* _WHAT IS REQUIRED_: Determine how many lines in the entries below hold "pixels". Respond with that number only.

*** DATA LISTING ***

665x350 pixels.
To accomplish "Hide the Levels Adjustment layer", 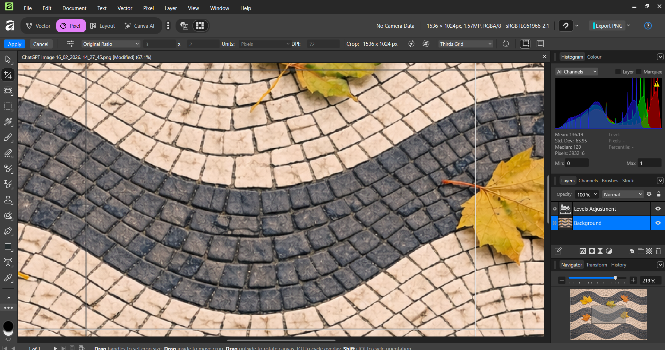I will tap(658, 209).
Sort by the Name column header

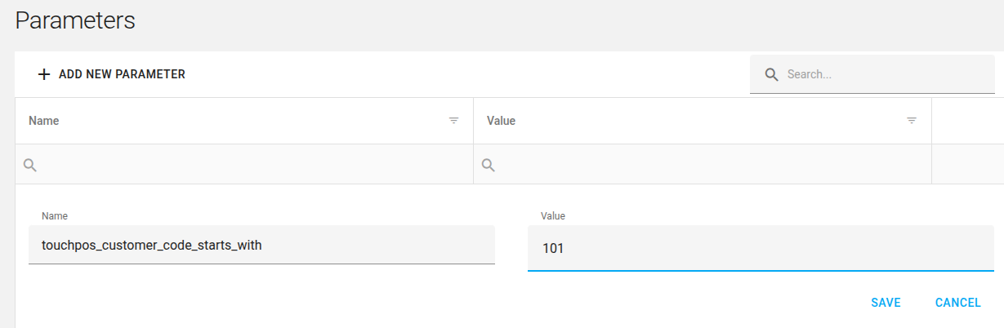[44, 121]
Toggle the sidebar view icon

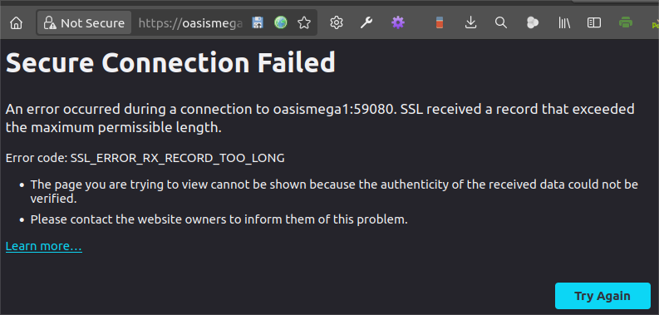click(x=594, y=22)
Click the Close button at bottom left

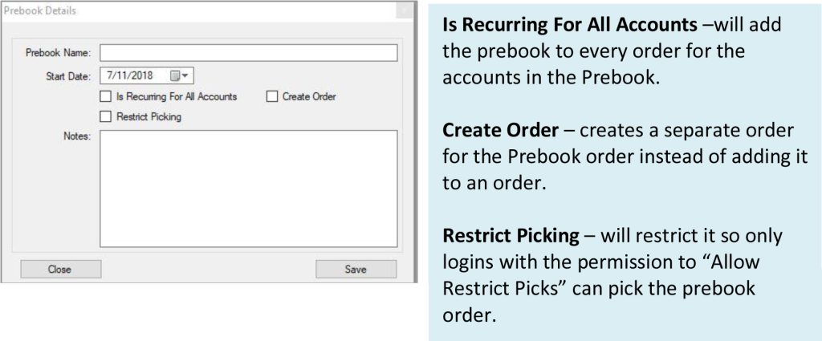(61, 270)
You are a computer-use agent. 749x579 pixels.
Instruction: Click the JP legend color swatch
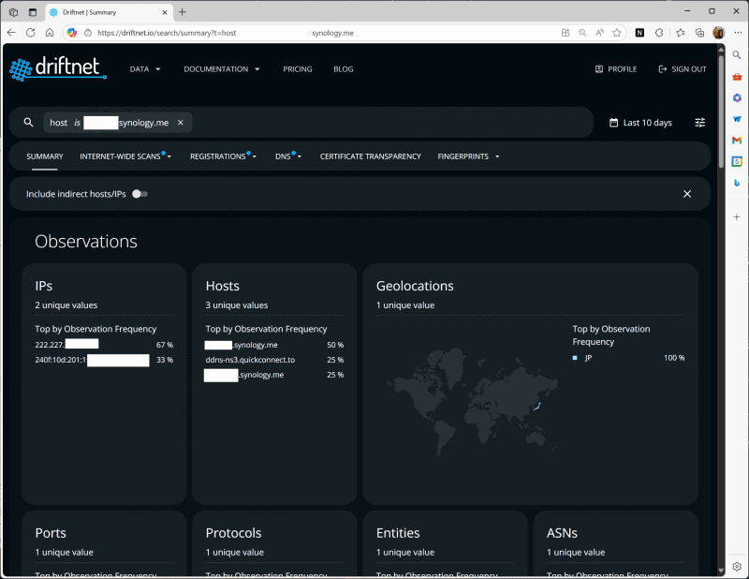click(x=575, y=358)
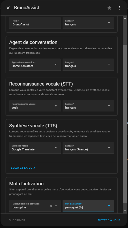Open the Mot d'activation perroquet dropdown

point(88,206)
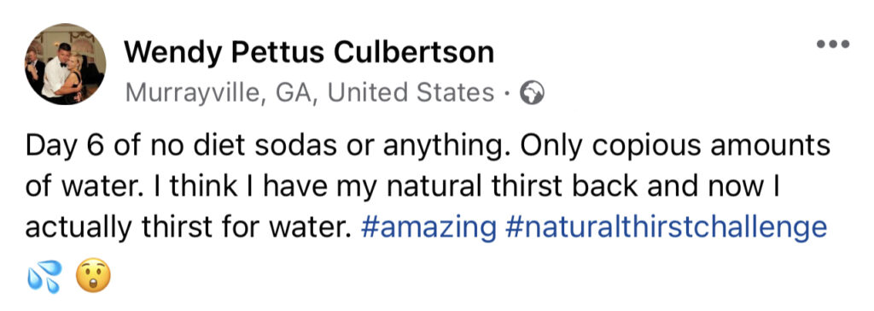Viewport: 874px width, 311px height.
Task: Select the man in white shirt in avatar
Action: point(57,70)
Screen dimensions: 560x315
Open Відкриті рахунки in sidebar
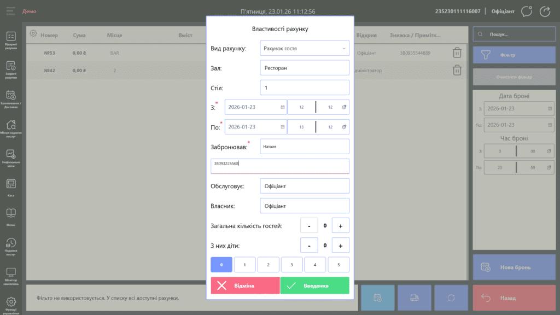tap(11, 39)
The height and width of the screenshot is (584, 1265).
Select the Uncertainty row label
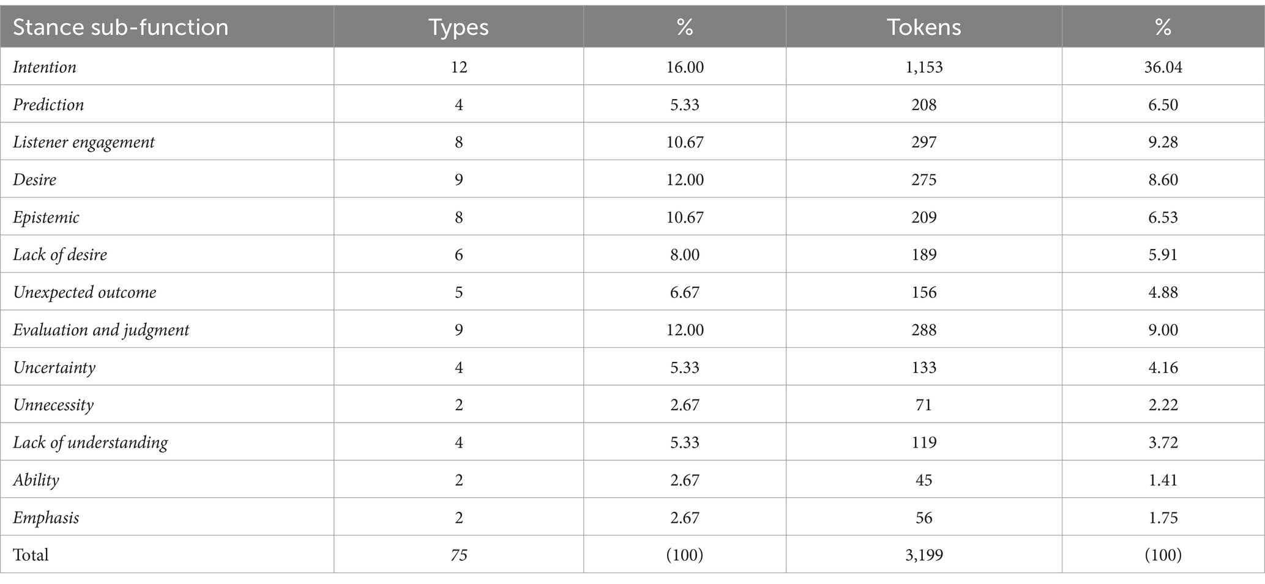click(x=54, y=368)
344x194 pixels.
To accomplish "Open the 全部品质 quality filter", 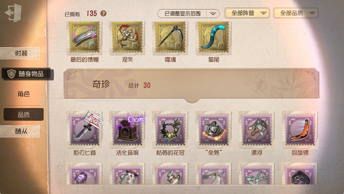I will (296, 13).
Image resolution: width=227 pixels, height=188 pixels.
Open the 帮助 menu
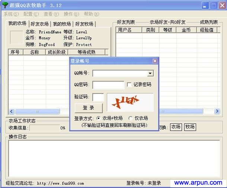(91, 14)
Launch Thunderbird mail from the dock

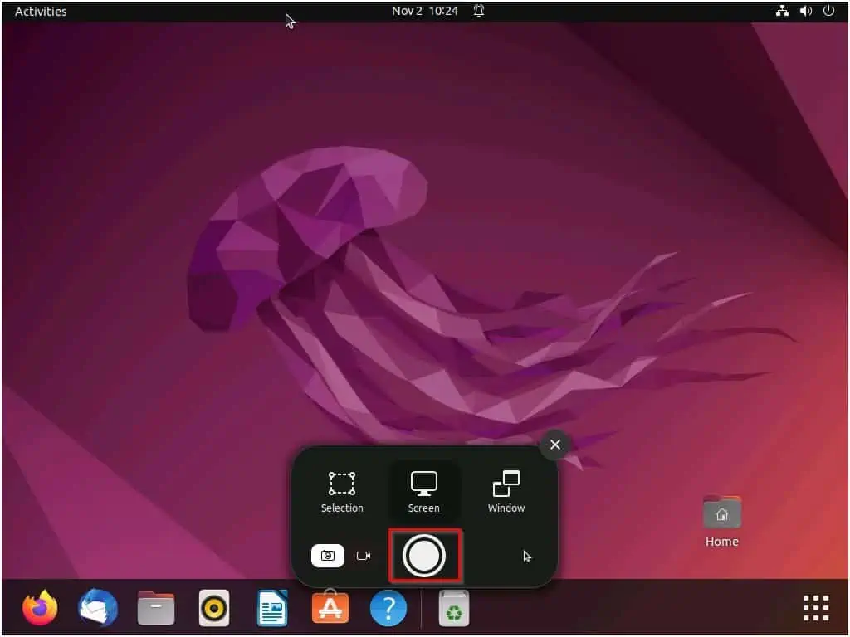[97, 607]
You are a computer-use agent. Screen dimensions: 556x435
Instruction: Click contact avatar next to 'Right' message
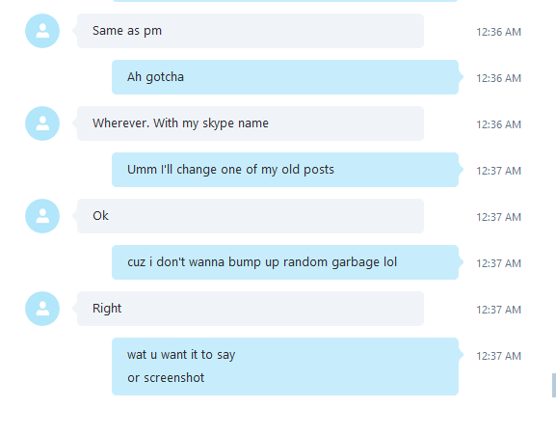[x=42, y=309]
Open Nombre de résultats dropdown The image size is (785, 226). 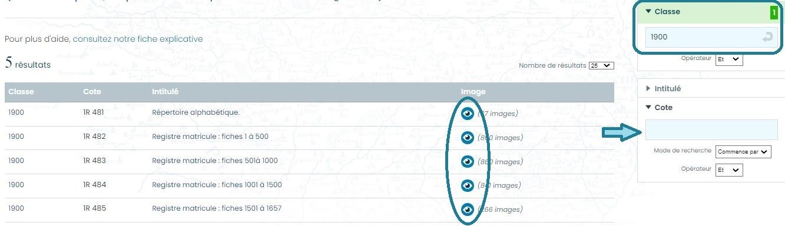(601, 66)
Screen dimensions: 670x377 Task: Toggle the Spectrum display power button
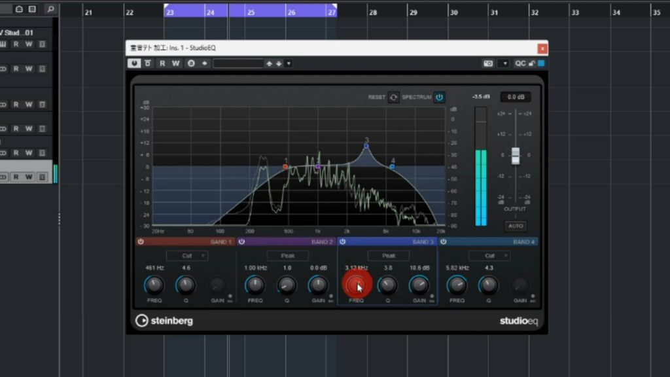click(x=439, y=97)
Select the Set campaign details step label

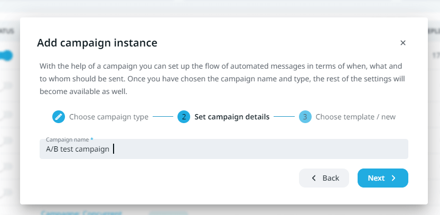232,117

*** End of DATA LISTING ***

* _YOUR SOLUTION_: 4